Question: my setup is running the HX711 sensor code that does a lot of IRQ disable blocks for bit-bang. Are either of you using neopixels or similar in your machines?

Why am I asking that… when I was making up the timer patch I tried 2 versions, with and without disabling the irq’s. There is a note on trsync_do_trigger to disable the irq’s:

// Activate a trigger (caller must disable IRQs)
void
trsync_do_trigger(struct trsync *ts, uint8_t reason)

But the version that does that is the one that lost the 11 microsteps.

I re-tested with the code as it is in endstop.c without the irq fence and it lost no microsteps (I think my original test was foiled by z_thermal_adjust):

# Before
// mcu: stepper_x:-56 stepper_y:6 stepper_z:21 stepper_z1:-100 stepper_z2:136 stepper_z3:38
// stepper: stepper_x:270.000000 stepper_y:-10.000000 stepper_z:5.000004 stepper_z1:5.000004 stepper_z2:5.000004 stepper_z3:5.000004
// kinematic: X:130.000000 Y:140.000000 Z:5.000004
// toolhead: X:130.000000 Y:140.000000 Z:5.000000 E:0.000000

// MSCNT: 00000183 mscnt=387
// MSCNT: 000003ea mscnt=1002
// MSCNT: 0000012c mscnt=300
// MSCNT: 000002a2 mscnt=674

# After
// mcu: stepper_x:-56 stepper_y:6 stepper_z:21 stepper_z1:-100 stepper_z2:136 stepper_z3:38
// stepper: stepper_x:270.000000 stepper_y:-10.000000 stepper_z:5.000004 stepper_z1:5.000004 stepper_z2:5.000004 stepper_z3:5.000004
// kinematic: X:130.000000 Y:140.000000 Z:5.000004
// toolhead: X:130.000000 Y:140.000000 Z:5.000000 E:0.000000

// MSCNT: 00000183 mscnt=387
// MSCNT: 000003ea mscnt=1002
// MSCNT: 0000012c mscnt=300
// MSCNT: 000002a2 mscnt=674

Could bit-bang code be interrupting the scheduler in cases where we thing the timing needs to be tight?
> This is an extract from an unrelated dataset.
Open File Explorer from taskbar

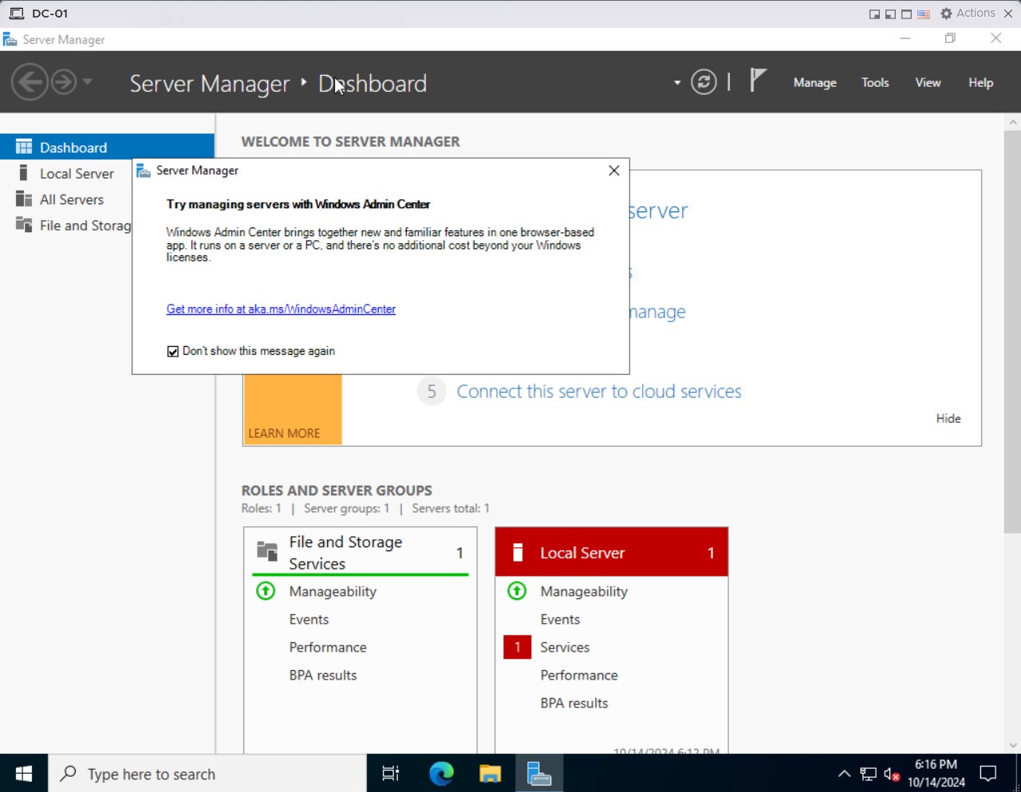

That might explain the pattern of steppers being delayed in order. The sensor read task interrupts the stepper halting and takes far longer than would be ideal. When the steppers are halted from inside the timer callback the steppers get halted before the next run of the bit-bang task.
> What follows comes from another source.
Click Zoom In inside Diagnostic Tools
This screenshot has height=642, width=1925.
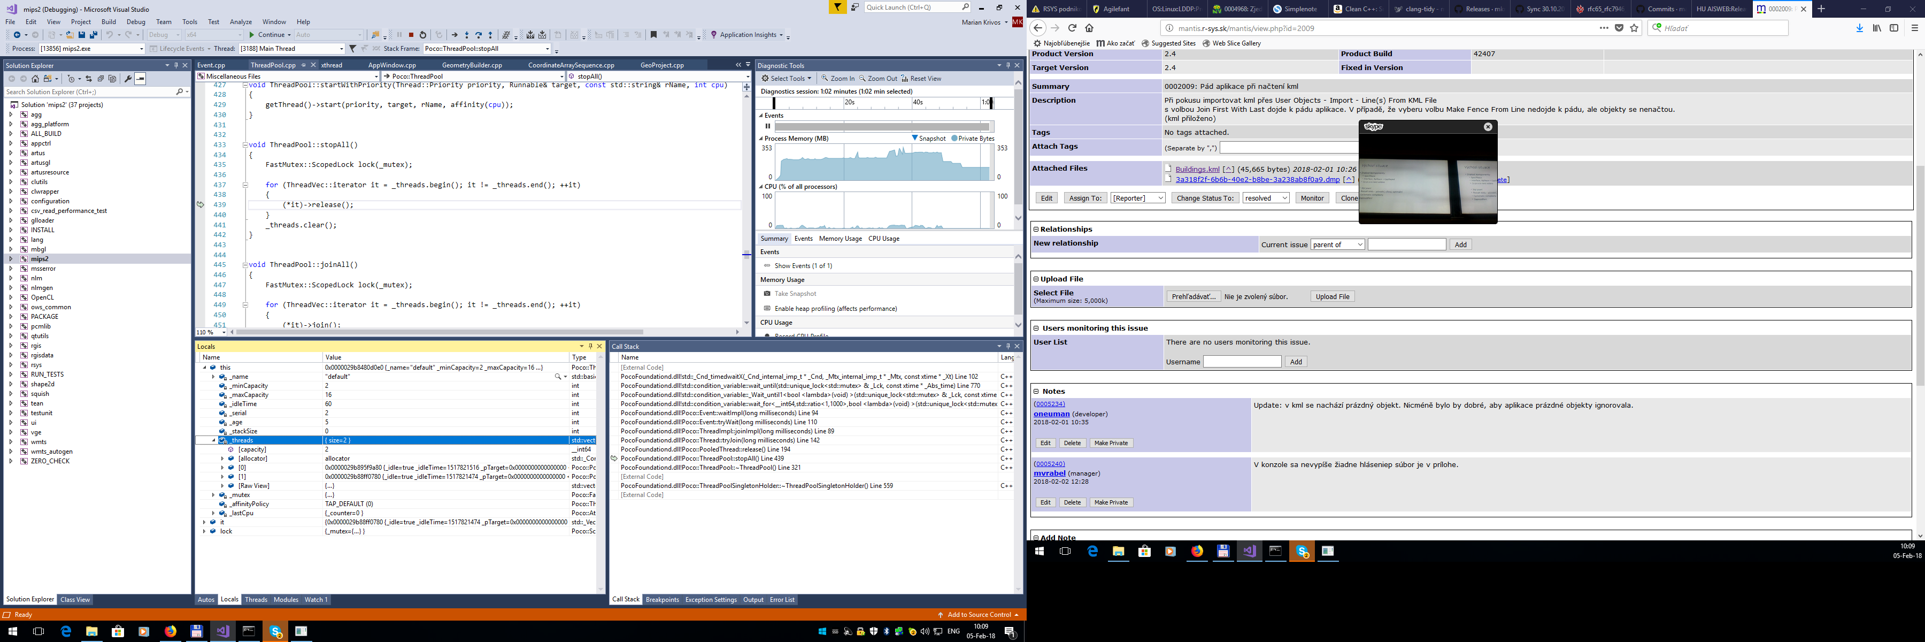pyautogui.click(x=838, y=78)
Probe accuracy wasn’t any better with the patch:

// probe accuracy results:
maximum 0.002330, minimum -0.000102,
range 0.002432, average 0.001223, median 0.001294,
standard deviation 0.000527

However, plotting the results shows a slow shift from around 0 to 0.0015 which accounts for much of the range. The worst probe-to-probe variance is less (I assume high probe-probe variance is really lost microsteps). We could be measuring things in the physical machine moving, hysteresis of the physical components etc. at this scale.